On Saturday, I paid a very nice woman a sum of money to shave off most of the hair on the sides and back of my head, using a variety of clipper guards for reasons that she explained to me and that I did not understand. Afterwards, she gleefully Instagrammed my head, which was charming.
This was a little bit of a personal dare. I am afraid of so (so!) many things in my life–chief among them looking foolish. I have been trying to be better at confronting this by going out and doing those things. Mostly it’s worked out well (or at least not awfully–my improv teacher told me last week that he thinks my face always looks like I hate him, so).
I have a massive, dorky, middle-school-sized fear of trying to do something fun, or cool, or interesting, and being called out on it when I fail. This is tied up with a summer that’s been spent feeling boring and unattractive, for reasons which are unexciting to anyone but me but which involve OKCupid being a Kafkaesque hell-scape.
This haircut managed to combine both of those fears: there is a part of me which still thinks someone is going to see it and realize that I’m not an art school girl who weighs 90 pounds while sitting and smoking cloves in some sort of Instagrammed photoshoot that will wind up on my very popular tumblog. (You guys, I use WordPress. I am so square.)
I was worried that people would instead think that I was a round-headed weirdo with a messed-up, uneven face going through some sort of outward crisis. I was worried that they would think that I didn’t know that.
Of course no one thought that–or if they did, they kept it to themselves. Aside from my dad telling me I should check out this great new band called Flock of Seagulls (bazinga), no one has cared. A few folks at the party I attended over the weekend complemented it, and the improv teacher who thinks I have bitch face did the dude version of a hair compliment, which is acknowledging that a change has happened.
If I was being taunted behind my back, it was done discretely. For the most part, no one seems to have noticed. On some level, of course no one noticed. The thing about internal fears is that they are so, so self-absorbed.
It’s weird to me that my fear, which is at its core about being thought of as un-self-aware–of assigning myself credit that I don’t deserve for being stylish or smart or pretty–leads to this mean, awful inner dialogue. It doesn’t matter if someone thinks my clothes or weird, or I’m dumb, or I’m ugly–if I can beat them to that thought, I’m winning, somehow.
And it makes it even weirder to know that most of the women that I know have that same mean, awful inner dialogue running. This, despite the fact that the women I know and like are uniformly gracious and kind and forgiving of others. A real person who was as mean as any of my interior monologues would be thought of as an asshole.

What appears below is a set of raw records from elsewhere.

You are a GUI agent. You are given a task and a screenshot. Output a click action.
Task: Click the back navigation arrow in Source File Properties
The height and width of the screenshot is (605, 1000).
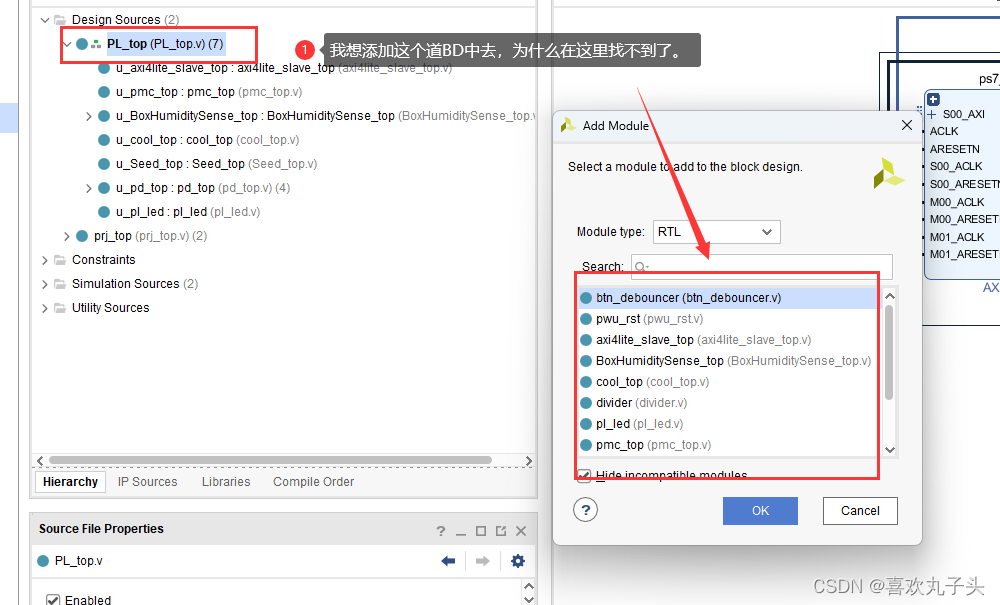click(x=448, y=561)
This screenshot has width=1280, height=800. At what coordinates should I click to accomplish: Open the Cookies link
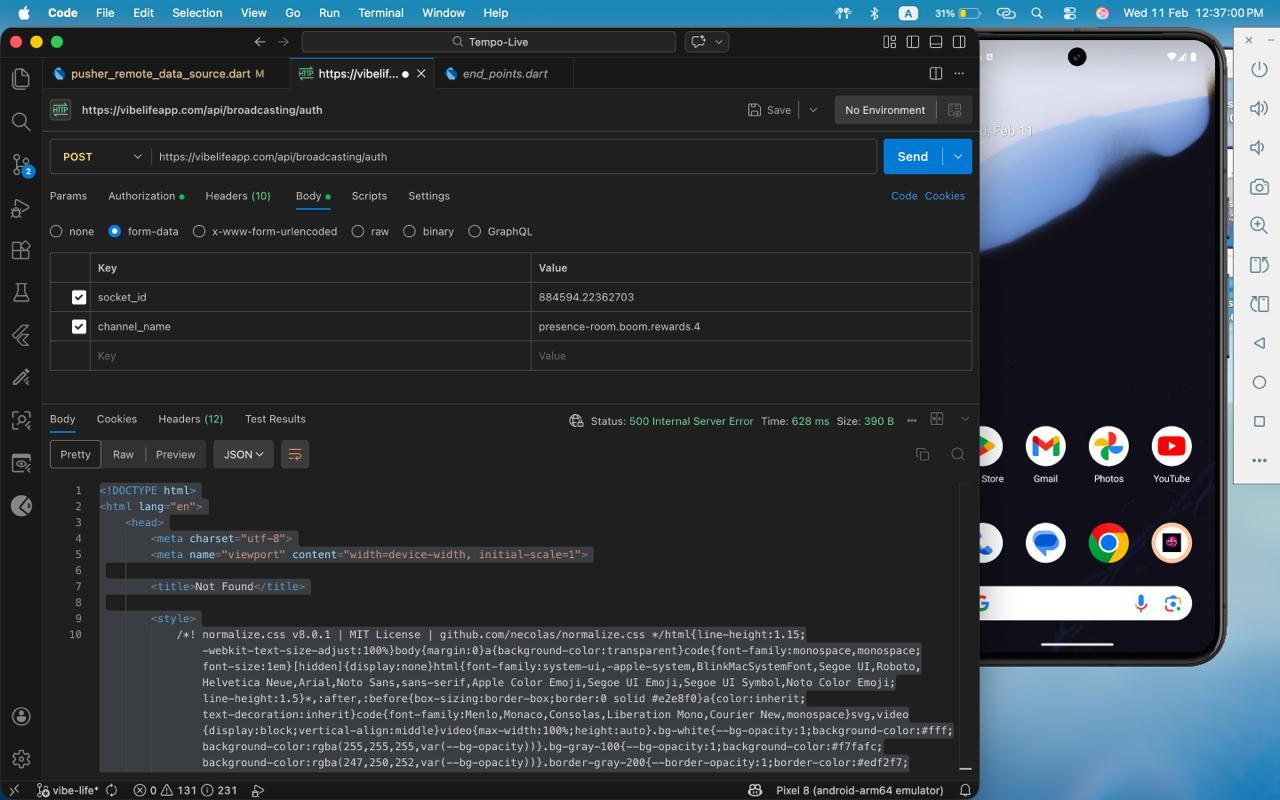point(944,196)
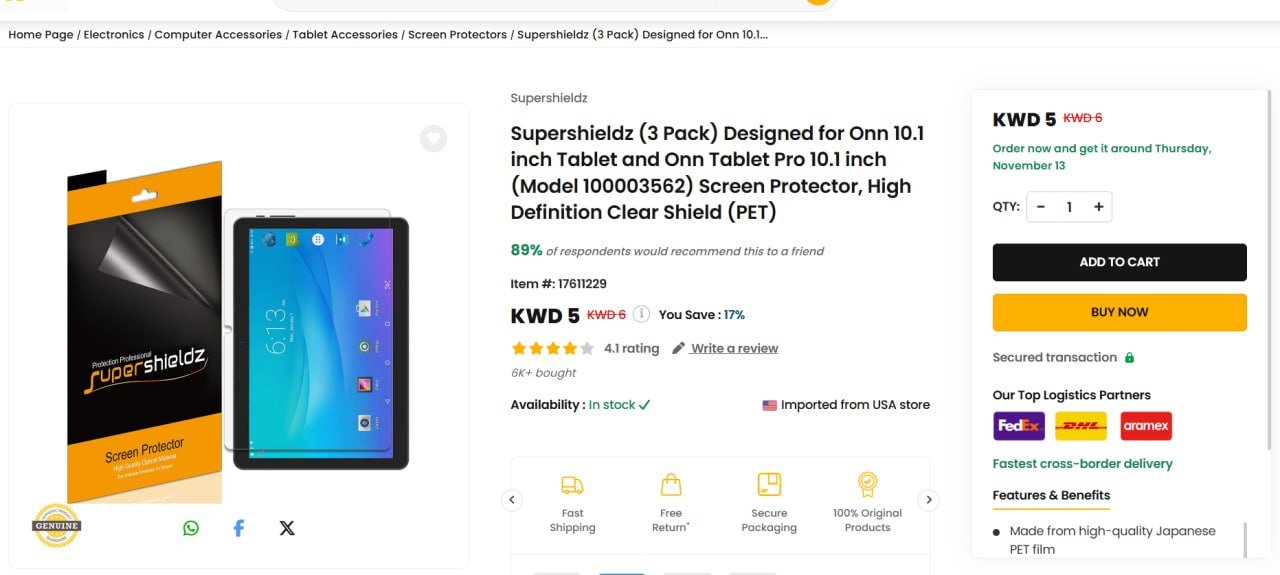Screen dimensions: 1280x575
Task: Click the quantity input field
Action: coord(1069,207)
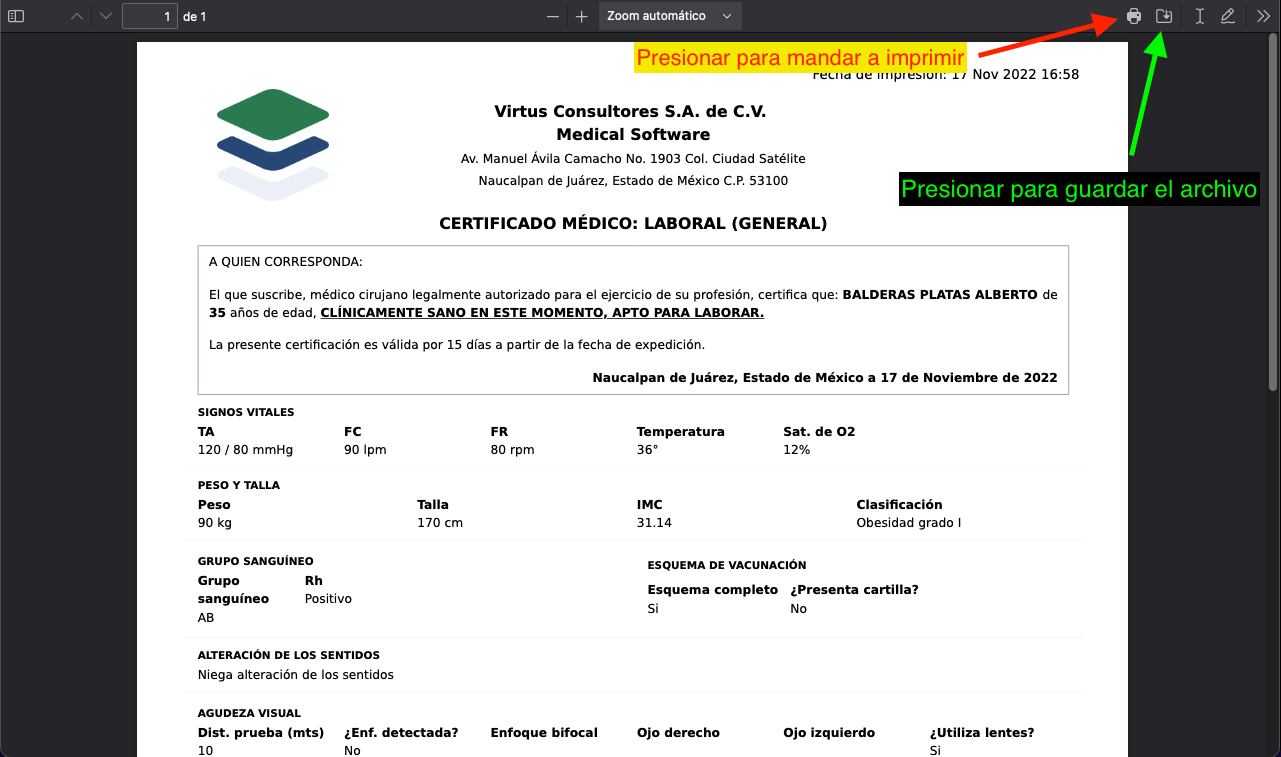Click the green 'Presionar para guardar el archivo' label

tap(1079, 189)
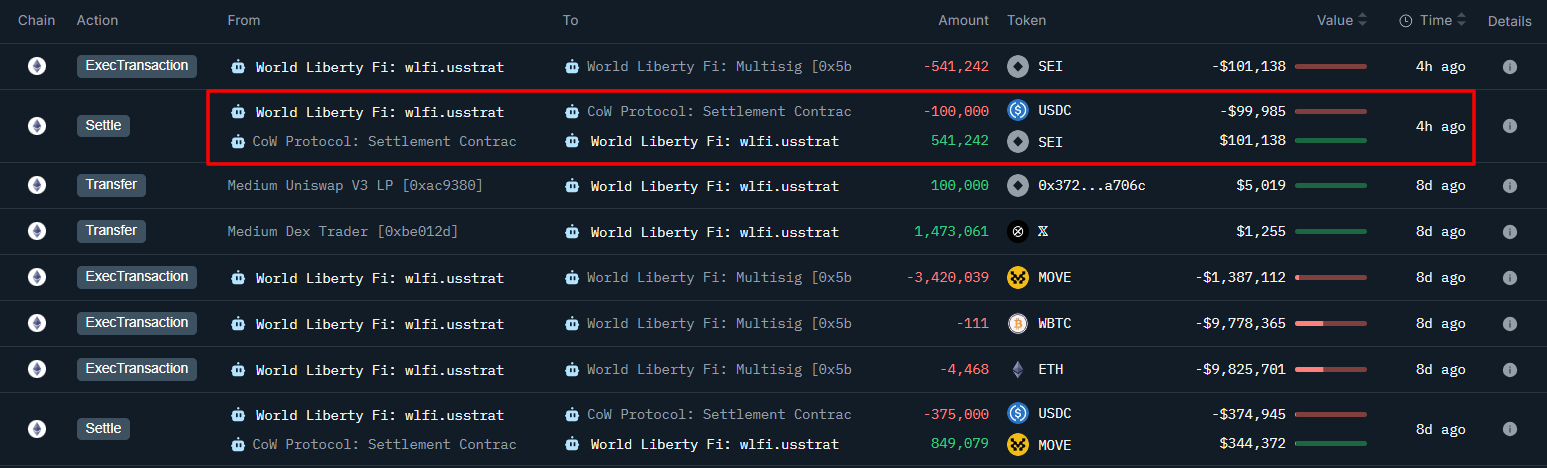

So, hopefully the haircut looks nice. And hopefully attractive, funny men who do not make awful jokes about racism and classism and sexism will tell me so at bars (or the female friends of those men will do so, and then introduce us). But even if none of that happens, hopefully having my hair this short will help me take my inner monologue and wall it up in my basement, House of Usher style, until it learns to behave. I do not need an asshole second person living in my head.